Part of a data file:

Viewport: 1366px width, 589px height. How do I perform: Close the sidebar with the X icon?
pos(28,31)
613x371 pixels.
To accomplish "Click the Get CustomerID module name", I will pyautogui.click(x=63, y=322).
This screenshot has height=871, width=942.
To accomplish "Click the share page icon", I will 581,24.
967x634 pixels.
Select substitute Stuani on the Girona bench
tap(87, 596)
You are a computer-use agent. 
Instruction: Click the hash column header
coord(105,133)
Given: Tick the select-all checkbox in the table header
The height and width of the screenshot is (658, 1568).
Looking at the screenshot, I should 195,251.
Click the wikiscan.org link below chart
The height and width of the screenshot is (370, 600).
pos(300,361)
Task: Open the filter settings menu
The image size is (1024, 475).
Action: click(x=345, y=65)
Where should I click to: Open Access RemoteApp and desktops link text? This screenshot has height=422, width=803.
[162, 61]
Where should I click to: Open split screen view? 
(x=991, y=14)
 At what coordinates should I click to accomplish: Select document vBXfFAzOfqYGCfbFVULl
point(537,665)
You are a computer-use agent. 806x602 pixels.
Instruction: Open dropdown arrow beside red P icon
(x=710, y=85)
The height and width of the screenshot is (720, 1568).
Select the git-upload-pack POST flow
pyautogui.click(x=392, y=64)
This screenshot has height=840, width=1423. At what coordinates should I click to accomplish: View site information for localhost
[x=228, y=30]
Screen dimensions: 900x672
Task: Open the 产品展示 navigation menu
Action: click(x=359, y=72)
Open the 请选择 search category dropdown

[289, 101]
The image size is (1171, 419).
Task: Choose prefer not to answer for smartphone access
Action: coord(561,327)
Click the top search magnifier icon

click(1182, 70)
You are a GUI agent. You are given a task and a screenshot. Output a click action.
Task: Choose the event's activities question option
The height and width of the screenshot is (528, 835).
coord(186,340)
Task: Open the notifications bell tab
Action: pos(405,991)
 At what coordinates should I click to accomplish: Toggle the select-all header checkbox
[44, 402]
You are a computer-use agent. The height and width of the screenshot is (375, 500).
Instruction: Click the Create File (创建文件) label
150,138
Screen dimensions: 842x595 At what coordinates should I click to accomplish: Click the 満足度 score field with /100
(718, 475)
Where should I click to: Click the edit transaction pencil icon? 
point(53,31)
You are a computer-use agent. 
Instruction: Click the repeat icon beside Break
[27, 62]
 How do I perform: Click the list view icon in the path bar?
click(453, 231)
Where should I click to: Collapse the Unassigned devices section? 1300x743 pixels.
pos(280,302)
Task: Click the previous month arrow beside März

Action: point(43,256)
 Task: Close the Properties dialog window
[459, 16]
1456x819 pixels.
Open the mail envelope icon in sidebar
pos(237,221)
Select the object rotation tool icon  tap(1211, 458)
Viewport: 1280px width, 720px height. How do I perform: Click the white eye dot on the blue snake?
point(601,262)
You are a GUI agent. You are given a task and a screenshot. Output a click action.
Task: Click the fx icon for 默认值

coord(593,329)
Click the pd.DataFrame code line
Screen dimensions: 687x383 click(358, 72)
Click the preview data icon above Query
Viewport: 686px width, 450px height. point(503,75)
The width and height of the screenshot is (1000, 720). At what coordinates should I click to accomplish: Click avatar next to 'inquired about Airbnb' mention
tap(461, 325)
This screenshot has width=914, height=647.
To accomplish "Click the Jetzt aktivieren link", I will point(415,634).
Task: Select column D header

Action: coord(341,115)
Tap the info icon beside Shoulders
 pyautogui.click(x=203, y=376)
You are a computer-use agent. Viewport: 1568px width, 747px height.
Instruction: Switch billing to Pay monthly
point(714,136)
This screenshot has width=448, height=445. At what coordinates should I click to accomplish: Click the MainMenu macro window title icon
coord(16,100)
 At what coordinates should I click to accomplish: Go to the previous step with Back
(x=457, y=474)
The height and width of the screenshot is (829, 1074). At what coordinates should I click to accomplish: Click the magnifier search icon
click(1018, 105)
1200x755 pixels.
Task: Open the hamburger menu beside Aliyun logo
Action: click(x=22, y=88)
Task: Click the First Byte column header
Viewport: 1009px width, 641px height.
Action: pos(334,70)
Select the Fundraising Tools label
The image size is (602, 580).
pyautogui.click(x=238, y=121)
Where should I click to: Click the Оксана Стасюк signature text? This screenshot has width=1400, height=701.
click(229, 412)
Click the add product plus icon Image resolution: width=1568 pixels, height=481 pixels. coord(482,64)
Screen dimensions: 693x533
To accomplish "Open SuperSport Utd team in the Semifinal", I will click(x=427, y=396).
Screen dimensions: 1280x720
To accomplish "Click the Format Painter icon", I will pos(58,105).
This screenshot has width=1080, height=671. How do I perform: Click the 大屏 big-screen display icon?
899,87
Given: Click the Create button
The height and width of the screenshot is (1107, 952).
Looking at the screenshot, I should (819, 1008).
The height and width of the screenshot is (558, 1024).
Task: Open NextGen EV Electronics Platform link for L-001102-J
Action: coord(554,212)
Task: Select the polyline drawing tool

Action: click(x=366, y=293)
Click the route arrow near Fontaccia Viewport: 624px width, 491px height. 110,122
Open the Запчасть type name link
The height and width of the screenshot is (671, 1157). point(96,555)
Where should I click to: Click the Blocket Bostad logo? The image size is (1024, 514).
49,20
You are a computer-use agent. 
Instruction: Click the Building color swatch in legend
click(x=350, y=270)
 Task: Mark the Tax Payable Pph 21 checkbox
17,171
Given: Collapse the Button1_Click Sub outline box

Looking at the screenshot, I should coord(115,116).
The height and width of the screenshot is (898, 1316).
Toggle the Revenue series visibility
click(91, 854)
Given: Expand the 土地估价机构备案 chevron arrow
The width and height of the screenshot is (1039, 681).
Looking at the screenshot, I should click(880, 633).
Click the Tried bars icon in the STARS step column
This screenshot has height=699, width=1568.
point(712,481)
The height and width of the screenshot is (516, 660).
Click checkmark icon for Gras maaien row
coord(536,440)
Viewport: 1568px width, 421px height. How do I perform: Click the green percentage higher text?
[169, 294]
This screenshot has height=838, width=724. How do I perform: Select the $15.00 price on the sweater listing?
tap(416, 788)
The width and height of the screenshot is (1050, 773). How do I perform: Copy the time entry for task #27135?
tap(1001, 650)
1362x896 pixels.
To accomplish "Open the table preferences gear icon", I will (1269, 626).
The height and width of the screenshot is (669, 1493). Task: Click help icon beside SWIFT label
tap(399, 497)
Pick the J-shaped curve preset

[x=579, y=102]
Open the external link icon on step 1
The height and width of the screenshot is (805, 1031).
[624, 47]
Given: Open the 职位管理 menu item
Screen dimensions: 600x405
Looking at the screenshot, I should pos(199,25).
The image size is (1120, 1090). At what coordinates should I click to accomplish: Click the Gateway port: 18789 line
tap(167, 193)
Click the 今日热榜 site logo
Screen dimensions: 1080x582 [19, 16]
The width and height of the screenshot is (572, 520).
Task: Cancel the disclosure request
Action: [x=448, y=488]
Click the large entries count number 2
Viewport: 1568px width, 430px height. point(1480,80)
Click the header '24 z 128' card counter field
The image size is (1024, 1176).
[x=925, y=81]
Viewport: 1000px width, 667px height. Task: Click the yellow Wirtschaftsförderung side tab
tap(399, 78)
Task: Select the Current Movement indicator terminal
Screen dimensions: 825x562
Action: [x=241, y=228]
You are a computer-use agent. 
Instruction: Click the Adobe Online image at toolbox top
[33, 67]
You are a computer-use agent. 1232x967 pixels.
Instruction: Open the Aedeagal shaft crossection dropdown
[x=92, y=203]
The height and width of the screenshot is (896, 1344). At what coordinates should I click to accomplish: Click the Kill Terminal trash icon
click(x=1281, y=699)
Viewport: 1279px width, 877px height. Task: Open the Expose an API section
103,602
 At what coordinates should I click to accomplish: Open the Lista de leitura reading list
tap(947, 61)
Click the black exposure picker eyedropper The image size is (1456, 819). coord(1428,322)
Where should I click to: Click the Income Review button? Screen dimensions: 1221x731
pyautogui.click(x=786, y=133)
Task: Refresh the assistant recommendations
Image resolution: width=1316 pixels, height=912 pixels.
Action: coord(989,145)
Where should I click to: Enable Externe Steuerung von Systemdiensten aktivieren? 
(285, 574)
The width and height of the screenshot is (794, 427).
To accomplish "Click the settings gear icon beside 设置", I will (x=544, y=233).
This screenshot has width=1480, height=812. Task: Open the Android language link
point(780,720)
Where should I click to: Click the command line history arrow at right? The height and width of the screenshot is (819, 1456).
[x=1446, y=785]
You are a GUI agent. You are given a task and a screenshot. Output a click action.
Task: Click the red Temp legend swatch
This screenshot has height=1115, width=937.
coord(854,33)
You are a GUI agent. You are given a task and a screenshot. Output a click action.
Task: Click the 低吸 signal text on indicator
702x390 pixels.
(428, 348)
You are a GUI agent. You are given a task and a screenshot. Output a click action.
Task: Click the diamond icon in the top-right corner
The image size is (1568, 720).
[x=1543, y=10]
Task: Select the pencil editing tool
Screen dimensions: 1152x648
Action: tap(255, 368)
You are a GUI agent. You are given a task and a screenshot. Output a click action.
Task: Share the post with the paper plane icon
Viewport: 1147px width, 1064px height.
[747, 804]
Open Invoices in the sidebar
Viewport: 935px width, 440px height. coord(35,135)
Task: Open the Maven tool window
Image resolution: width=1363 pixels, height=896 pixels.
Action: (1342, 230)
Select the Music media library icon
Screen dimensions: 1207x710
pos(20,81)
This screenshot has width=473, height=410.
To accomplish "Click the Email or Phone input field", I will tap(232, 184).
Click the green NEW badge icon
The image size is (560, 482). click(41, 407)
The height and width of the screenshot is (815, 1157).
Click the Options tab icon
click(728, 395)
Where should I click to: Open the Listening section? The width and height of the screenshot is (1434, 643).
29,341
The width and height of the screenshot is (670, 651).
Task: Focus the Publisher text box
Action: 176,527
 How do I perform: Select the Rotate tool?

PROMPT: Repeat the part of the material that opens with the line containing "Task: Open the Maven tool window" and closes with the line containing "click(728, 395)", including both of those lines.

COMPLETED TASK:
Task: Open the Maven tool window
Image resolution: width=1363 pixels, height=896 pixels.
Action: (1342, 230)
Select the Music media library icon
Screen dimensions: 1207x710
pos(20,81)
This screenshot has width=473, height=410.
To accomplish "Click the Email or Phone input field", I will tap(232, 184).
Click the green NEW badge icon
The image size is (560, 482). click(41, 407)
The height and width of the screenshot is (815, 1157).
Click the Options tab icon
click(728, 395)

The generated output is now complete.